◆ **Input records**:
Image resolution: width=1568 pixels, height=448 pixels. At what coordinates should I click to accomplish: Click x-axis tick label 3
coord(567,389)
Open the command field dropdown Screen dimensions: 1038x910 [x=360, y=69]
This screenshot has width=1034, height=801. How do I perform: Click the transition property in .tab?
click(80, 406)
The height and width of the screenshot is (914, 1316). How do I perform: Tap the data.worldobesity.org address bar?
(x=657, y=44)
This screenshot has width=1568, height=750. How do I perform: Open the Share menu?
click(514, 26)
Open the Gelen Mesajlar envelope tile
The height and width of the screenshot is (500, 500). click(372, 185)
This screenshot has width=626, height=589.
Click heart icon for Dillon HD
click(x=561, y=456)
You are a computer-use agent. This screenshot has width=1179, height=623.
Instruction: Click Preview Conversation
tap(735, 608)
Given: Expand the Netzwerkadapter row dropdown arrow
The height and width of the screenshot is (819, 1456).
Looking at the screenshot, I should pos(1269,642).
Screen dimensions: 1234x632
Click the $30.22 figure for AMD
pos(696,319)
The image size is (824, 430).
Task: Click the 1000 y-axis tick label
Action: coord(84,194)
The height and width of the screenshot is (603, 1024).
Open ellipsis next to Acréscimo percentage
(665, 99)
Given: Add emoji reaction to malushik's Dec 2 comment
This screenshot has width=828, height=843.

◆ **Given exercise**:
Format every one of the records above as a Markdown table with two columns, No. and Entry. Put one non-blank line per row, numbered in order.

◆ **Response below**:
| No. | Entry |
|---|---|
| 1 | Image resolution: width=1568 pixels, height=448 pixels. At what coordinates should I click to accomplish: Click x-axis tick label 3 |
| 2 | coord(567,389) |
| 3 | Open the command field dropdown Screen dimensions: 1038x910 [x=360, y=69] |
| 4 | This screenshot has width=1034, height=801. How do I perform: Click the transition property in .tab? |
| 5 | click(80, 406) |
| 6 | The height and width of the screenshot is (914, 1316). How do I perform: Tap the data.worldobesity.org address bar? |
| 7 | (x=657, y=44) |
| 8 | This screenshot has width=1568, height=750. How do I perform: Open the Share menu? |
| 9 | click(514, 26) |
| 10 | Open the Gelen Mesajlar envelope tile |
| 11 | The height and width of the screenshot is (500, 500). click(372, 185) |
| 12 | This screenshot has width=626, height=589. |
| 13 | Click heart icon for Dillon HD |
| 14 | click(x=561, y=456) |
| 15 | You are a computer-use agent. This screenshot has width=1179, height=623. |
| 16 | Instruction: Click Preview Conversation |
| 17 | tap(735, 608) |
| 18 | Given: Expand the Netzwerkadapter row dropdown arrow |
| 19 | The height and width of the screenshot is (819, 1456). |
| 20 | Looking at the screenshot, I should pos(1269,642). |
| 21 | Screen dimensions: 1234x632 |
| 22 | Click the $30.22 figure for AMD |
| 23 | pos(696,319) |
| 24 | The image size is (824, 430). |
| 25 | Task: Click the 1000 y-axis tick label |
| 26 | Action: coord(84,194) |
| 27 | The height and width of the screenshot is (603, 1024). |
| 28 | Open ellipsis next to Acréscimo percentage |
| 29 | (665, 99) |
| 30 | Given: Add emoji reaction to malushik's Dec 2 comment |
| 31 | This screenshot has width=828, height=843. |